There is a lack of recent studies on the comparative effectiveness of SSZ and MTX in an era where treatment practice has changed with both the introduction of biologic DMARDs and a stronger focus on early and aggressive treatment. The objective of this study was to compare demographics, baseline characteristics, clinical responses and retention to therapy in DMARD-naïve patients with early RA starting SSZ or MTX, who have been included in an ongoing longitudinal observational study in Norway over the past decade.

Methods

Setting and patients

Data for this study were provided by the NOR-DMARD register, which includes adult patients with inflammatory arthropathies starting treatment with synthetic and/or biological DMARDs in five Norwegian rheumatology departments. The register covers approximately1.4 million people (one-third of the Norwegian population) and is set up as a longitudinal observational study with assessments at baseline, after 3, 6 and 12 months and yearly thereafter. The study was conducted with approval by the Regional Ethics Committee of South-Eastern Norway and the Data Inspectorate. Patients gave written informed consent before participation.

For the current study, we included DMARD-naïve patients with RA with disease duration of ≤1 year, enrolled in the NOR-DMARD register between December 2000 and May 2009 and starting treatment with SSZ or MTX as monotherapies. The diagnosis of RA was made by the treating rheumatologist based on clinical judgement. At the time of analysis, follow-up data until February 2010 were available.
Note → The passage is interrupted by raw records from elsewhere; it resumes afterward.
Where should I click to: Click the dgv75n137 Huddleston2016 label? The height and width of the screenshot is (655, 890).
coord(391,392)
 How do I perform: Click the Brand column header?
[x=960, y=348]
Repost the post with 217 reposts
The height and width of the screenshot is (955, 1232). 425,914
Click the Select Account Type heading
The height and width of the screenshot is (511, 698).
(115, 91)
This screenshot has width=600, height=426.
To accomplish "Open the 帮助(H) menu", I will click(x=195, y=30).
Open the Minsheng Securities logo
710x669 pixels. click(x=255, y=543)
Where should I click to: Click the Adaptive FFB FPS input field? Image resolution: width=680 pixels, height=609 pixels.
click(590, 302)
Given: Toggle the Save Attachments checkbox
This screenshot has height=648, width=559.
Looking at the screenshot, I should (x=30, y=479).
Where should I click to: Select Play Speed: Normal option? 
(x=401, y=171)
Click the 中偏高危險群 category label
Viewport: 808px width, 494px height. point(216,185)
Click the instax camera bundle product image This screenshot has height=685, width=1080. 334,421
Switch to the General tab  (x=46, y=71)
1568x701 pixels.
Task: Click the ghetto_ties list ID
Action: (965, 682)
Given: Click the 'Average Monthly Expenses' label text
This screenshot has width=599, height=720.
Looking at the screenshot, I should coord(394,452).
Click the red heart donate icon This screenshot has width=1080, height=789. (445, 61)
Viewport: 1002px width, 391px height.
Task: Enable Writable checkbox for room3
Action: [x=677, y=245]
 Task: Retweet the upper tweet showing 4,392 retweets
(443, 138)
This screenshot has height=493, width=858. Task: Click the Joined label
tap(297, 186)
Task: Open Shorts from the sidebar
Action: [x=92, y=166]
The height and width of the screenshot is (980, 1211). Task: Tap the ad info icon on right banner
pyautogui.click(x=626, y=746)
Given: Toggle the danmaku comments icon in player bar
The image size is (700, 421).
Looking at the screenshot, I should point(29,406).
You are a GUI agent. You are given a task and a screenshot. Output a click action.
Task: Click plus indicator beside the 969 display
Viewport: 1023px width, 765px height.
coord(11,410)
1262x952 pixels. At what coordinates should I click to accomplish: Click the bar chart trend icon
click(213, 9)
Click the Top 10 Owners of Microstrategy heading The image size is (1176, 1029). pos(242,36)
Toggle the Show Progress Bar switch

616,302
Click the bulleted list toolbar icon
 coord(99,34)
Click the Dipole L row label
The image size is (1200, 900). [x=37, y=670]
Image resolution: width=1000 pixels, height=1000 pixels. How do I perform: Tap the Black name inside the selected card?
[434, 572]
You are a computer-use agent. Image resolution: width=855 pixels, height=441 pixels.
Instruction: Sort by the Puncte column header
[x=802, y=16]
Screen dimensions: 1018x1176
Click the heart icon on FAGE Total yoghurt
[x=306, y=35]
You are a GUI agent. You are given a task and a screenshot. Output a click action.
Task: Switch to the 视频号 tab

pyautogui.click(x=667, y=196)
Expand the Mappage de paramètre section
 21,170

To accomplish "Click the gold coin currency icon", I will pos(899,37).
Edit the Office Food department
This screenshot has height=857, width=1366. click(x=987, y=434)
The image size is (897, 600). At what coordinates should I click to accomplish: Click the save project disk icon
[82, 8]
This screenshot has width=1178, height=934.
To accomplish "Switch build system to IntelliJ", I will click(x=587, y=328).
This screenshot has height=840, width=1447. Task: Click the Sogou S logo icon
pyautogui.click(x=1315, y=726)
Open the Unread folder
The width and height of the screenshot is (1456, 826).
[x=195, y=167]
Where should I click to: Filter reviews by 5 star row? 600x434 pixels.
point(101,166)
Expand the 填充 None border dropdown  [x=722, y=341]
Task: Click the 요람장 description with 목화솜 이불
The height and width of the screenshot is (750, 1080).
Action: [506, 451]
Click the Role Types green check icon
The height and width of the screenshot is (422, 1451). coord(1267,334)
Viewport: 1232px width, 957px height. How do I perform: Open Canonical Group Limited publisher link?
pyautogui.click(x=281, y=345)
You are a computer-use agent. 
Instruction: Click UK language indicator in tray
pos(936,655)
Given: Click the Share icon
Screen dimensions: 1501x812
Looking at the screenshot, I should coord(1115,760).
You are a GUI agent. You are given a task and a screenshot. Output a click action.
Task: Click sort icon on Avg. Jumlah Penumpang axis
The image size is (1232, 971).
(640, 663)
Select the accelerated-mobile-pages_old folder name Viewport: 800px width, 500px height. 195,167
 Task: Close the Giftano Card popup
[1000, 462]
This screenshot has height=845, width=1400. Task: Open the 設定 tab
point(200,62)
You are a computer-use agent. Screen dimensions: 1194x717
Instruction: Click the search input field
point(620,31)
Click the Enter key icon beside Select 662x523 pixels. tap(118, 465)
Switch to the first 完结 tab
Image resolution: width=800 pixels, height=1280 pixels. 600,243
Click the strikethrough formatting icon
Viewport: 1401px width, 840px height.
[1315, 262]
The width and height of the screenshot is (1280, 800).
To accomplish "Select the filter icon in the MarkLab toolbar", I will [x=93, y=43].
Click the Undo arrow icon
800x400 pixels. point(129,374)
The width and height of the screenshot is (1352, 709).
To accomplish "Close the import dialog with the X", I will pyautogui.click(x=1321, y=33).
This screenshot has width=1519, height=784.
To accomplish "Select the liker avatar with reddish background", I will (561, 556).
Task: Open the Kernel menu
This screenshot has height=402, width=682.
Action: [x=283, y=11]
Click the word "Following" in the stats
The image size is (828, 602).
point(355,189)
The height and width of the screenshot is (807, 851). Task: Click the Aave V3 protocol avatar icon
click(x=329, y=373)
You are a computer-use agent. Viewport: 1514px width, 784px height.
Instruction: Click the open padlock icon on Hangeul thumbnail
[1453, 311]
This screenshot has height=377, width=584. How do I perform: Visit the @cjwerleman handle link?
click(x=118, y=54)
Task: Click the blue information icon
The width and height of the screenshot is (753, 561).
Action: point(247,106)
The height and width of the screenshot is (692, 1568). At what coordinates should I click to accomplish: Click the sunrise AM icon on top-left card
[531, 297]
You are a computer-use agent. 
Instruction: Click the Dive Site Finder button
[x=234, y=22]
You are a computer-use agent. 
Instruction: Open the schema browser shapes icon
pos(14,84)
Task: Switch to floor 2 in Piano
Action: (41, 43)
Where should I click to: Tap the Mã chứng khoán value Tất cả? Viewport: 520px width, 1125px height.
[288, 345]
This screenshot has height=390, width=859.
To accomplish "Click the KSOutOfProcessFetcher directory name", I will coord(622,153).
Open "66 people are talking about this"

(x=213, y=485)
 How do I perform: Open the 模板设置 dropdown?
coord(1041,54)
For the effectiveness analyses we included 3- and 6-month follow-up data, and analysis of drug survival was based on 3-year data with censoring of patients with inadequate follow-up time and patients who were lost to follow-up.

Assessments and outcomes

Assessments included 28 swollen joint count (28-SJC) and 28 tender joint count (28-TJC) performed by rheumatologists or trained research nurses, ESR, CRP, 0–100 mm visual analogue scales (VASs) for physician's assessment of global disease activity and patient's assessment of joint pain, fatigue and global disease activity (100 mm = worst score), and the modified HAQ (MHAQ) [13]. Further, patients completed the Medical Outcomes Study 36-item Short-Form Health Survey (SF-36) questionnaire [14, 15] which was used to calculate physical component summary (SF-36 PCS) and mental component summary scores (SF-36 MCS) and SF-6D [16]. The 28-joint DAS (DAS-28) with ESR [17], the simplified disease activity index (SDAI) [18] and the proportions achieving EULAR good response [19] and DAS-28 remission (DAS-28 < 2.6) were calculated. We also applied the ACR response criteria (ACR20, ACR50 and ACR70 responses) [20] as well as the recently published ACR/EULAR remission criteria, both the Boolean- and the index-based definition (SDAI ≤ 3.3) [21, 22]. To account for differences in retention to therapy, we calculated LUNDEX values for each response and remission category at 3 and 6 months by the following formula: LUNDEX value = (fraction of starters still in study at time T) × (fraction responding at time T) [23]. Information about dates of and reasons for treatment discontinuation was systematically recorded.

Statistical analysis

Continuous variables are presented as means (s.d.) if normally distributed and medians [interquartile ranges (IQRs)] if non-normally distributed. Independent-samples t-test and Mann–Whitney U-test were applied as appropriate. Dichotomous variables are presented as frequencies and percentages and were compared by chi-square test. For continuous variables, we compared the 3- and 6-month completer data, and in addition we used the last observation carried forward (LOCF) approach to replace missing 6-month data with data from the 3-month assessment if available.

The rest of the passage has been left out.